Directions —
Your job is to retype all of the data word for word, leaving every image out.

[Data extracted from a collection]

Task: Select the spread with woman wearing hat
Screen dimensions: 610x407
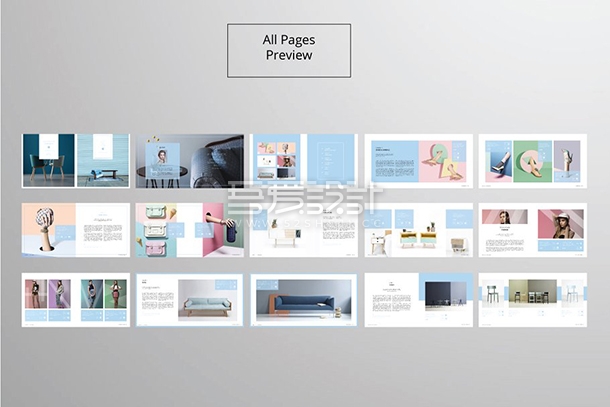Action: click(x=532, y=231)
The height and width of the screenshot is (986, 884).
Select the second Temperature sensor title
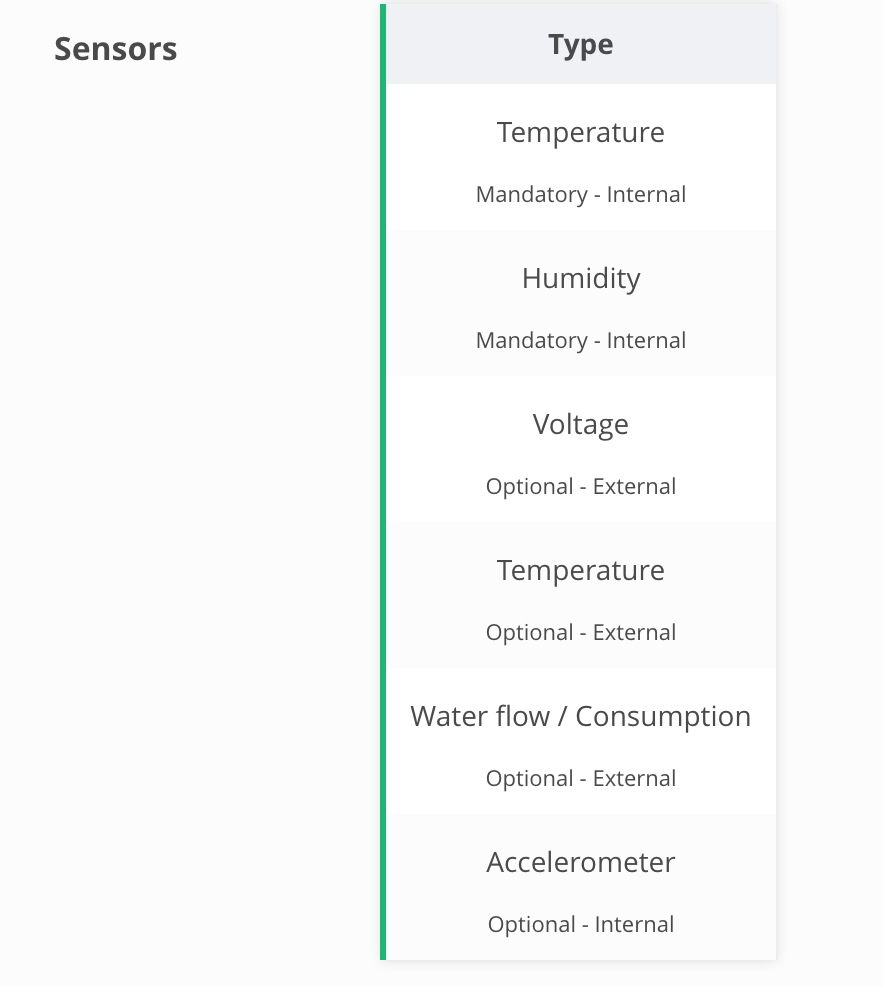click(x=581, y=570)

Written response —
Task: Select the spread with woman wearing hat
Screen dimensions: 610x407
Action: click(x=532, y=231)
The height and width of the screenshot is (986, 884).
Select the second Temperature sensor title
click(x=581, y=570)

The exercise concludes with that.